**Text shown**
◇ ◇ ◇ ◇ ◇

The next year, in Holt, the Court considered the case of a Muslim inmate who wanted to grow a 1/2-inch beard in accordance with his religious beliefs. Such a beard, however, offended the grooming policy of the Arkansas Department of Corrections, and so the Department refused to allow him to grow it. When the case arrived at the Supreme Court, the Court read RLUIPA as an “expansive protection for religious liberty” and held that the inmate “easily” demonstrated a substantial burden because he faced “serious disciplinary action” if he violated the grooming policy and grew the beard. 135 S.Ct. at 860, 862. The Court further rejected attempts to call the burden of shaving “slight” if shaving was not absolutely prohibited by the inmate’s beliefs, writing that “RLUIPA ․ applies to an exercise of religion regardless of whether it is ‘compelled.’ ” Id. at 862.

The burdens on the person asserting religious rights in Holt and Hobby Lobby involved large fines and significant disciplinary consequences. But the Court did not indicate that pressures of that severity represented the floor for finding a substantial burden under RFRA or RLUIPA. To the contrary, the Court clarified that RLUIPA’s substantial burden inquiry robustly supports inmate religious practice—it specifically disapproved of the practice of offsetting against the burden imposed by the rule any other religious accommodations offered or the strength of the religious command. These principles govern Jones’s case and indicate that the DOC’s food policy is placing a substantial burden on him.

The DOC estimates it will cost Jones a few dollars a day ($14.00 a week) to pay for his own halal meat at the commissary. While that amount may seem minor in comparison to the multi-million-dollar fine Hobby Lobby faced, it is a large amount for Jones. He makes, at most, $8.40 per week at his prison job. Even though that amount is supplemented by sporadic funds sent from his friends and family, Jones cannot reliably afford to pay for the meat himself. The state is in effect demanding that Jones, uniquely among all inmates, zero out his account and forgo purchasing other items such as hygiene products or over-the-counter medicine, if he wants to avoid a diet that violates his religious beliefs.

When the state forces a prisoner to choose between adequate nutrition and religious practice, it is imposing a substantial burden on his religious practice under the rules announced in Hobby Lobby and Holt. Thompson v. Holm, 809 F.3d 376, 380 (7th Cir. 2016) (collecting cases). After these recent cases, there can be no doubt that when the state forces a prisoner to give away his last dime so that his daily meals will not violate his religious practice, it is imposing a substantial burden. We therefore have no need here to decide whether a truly negligible or unquestionably affordable fine would similarly be subject to attack under RLUIPA.

◇ ◇ ◇ ◇ ◇

**Information**
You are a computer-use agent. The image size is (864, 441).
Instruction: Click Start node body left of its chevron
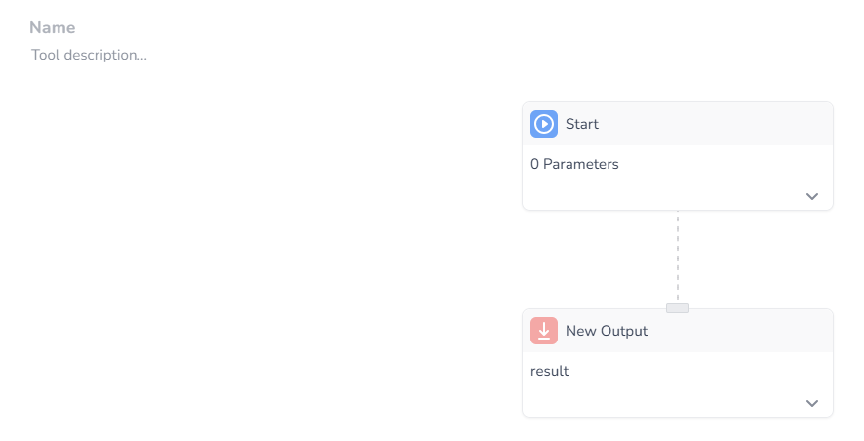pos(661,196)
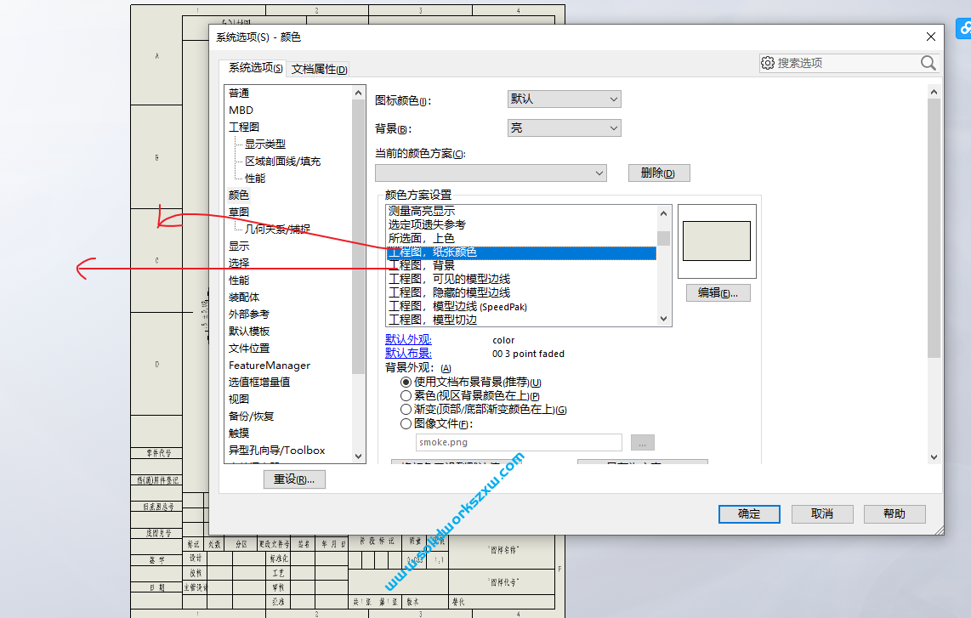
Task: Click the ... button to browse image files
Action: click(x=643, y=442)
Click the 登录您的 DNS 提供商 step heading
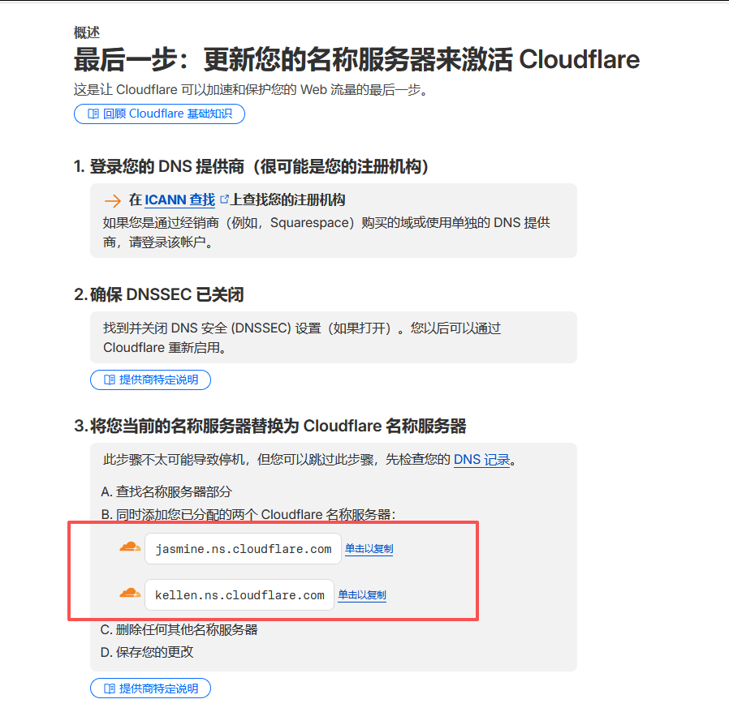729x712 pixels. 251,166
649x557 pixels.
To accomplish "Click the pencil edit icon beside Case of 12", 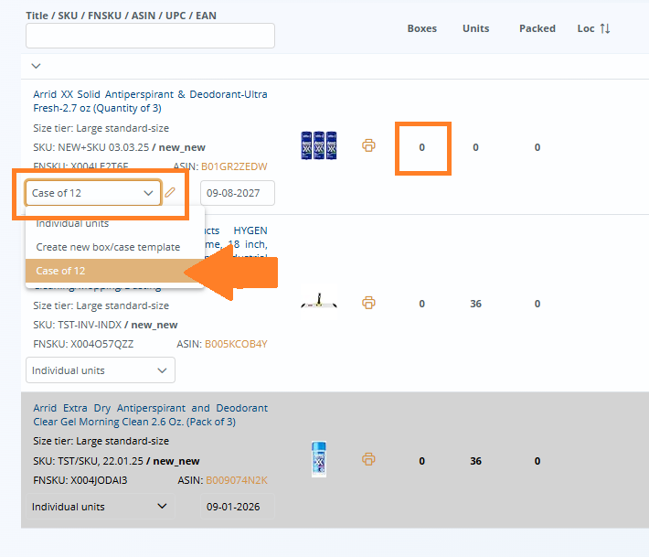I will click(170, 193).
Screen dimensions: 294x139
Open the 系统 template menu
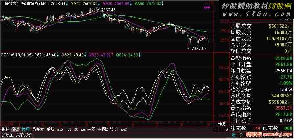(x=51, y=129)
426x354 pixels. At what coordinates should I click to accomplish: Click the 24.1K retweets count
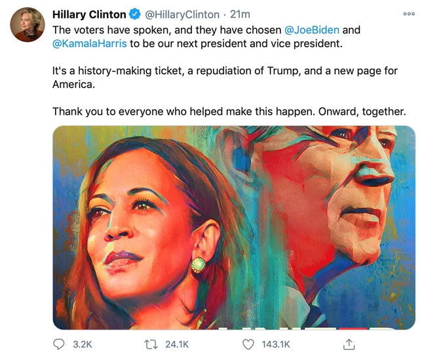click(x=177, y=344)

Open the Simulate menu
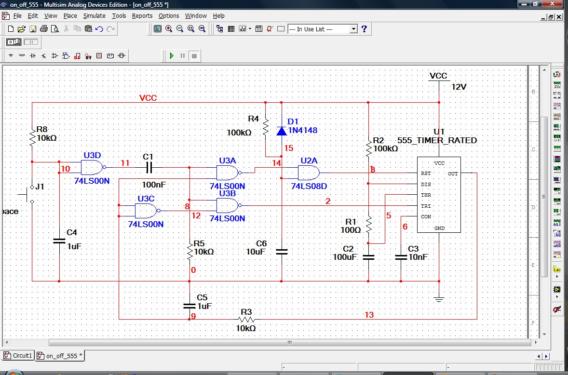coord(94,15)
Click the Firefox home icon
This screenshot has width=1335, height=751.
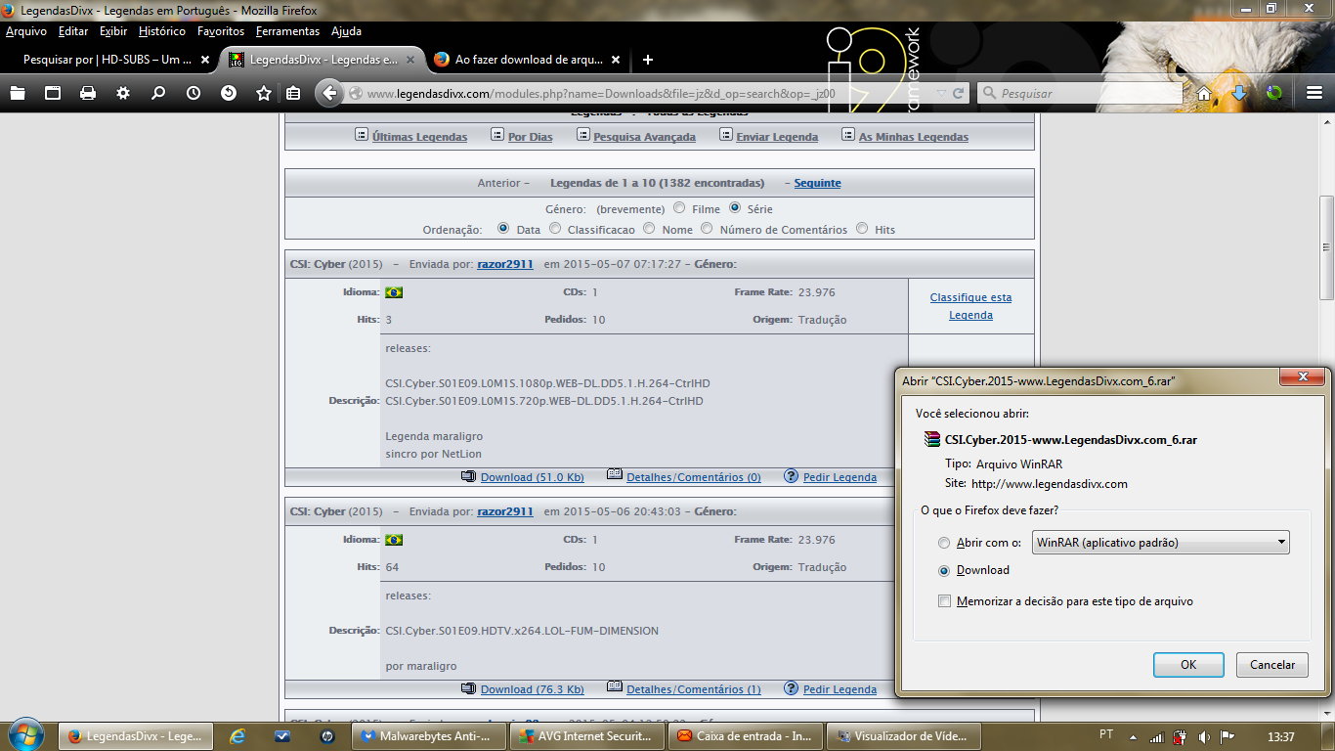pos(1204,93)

◇ ◇ ◇ ◇ ◇

**Questions on the material**
1. Using the RLUIPA opinion excerpt, decide whether each statement agrees with it. Answer yes or no for each and quote the deciding words.
(a) In Holt, the inmate sought to grow a 1/2-inch beard.
(b) Jones earns at most $14.00 per week at his prison job.
(c) The court decides whether a truly negligible fine would be subject to attack under RLUIPA.
2. Continue the RLUIPA opinion excerpt, starting after its last sentence.

**Answers to the exercises**
1.
(a) Yes: "a Muslim inmate who wanted to grow a 1/2-inch beard in accordance with his religious beliefs"
(b) No: "He makes, at most, $8.40 per week at his prison job."
(c) No: "We therefore have no need here to decide whether a truly negligible or unquestionably affordable fine would similarly be subject to attack under RLUIPA."

2.
Jones’s case is not near any relevant line. Indeed, even before Hobby Lobby and Holt, other circuits found that asking prisoners to pay daily for religiously compliant diets was a substantial burden, especially where an inmate was indigent. See Moussazadeh, 703 F.3d at 793–94 (holding it is a substantial burden to require an inmate to pay for a kosher meal because daily meals are a generally available benefit); Love v. Reed, 216 F.3d 682, 689 (8th Cir. 2000) (rejecting the argument that the availability of food for purchase at the commissary alleviated the substantial burden on an indigent inmate); Beerheide v. Suthers, 286 F.3d 1179, 1188 (10th Cir. 2002) (calling a 25% co-payment program for kosher meals that would require even prisoners with financial support from their friends and family “to sacrifice nearly all of that income to maintain their religious duties” a “Hobson’s choice rather than a true alternative”); Abdulhaseeb, 600 F.3d at 1317 (“[A]ny ability to purchase is chimerical where a plaintiff is indigent․.”).

The dissent suggests that the record before us is insufficient to hold that Jones is substantially burdened, and that we ought to require a showing of indigency or other hardship to satisfy the substantial burden test. To support the suggestion that the court ought to further scrutinize Jones’s ability to pay, the dissent relies on pre-Hobby Lobby cases from our sister circuits that required similar findings of indigency for inmates requesting religious accommodations. See infra at 1152 (citing Abdulhaseeb, 600 F.3d at 1317–18, and Patel, 515 F.3d at 814).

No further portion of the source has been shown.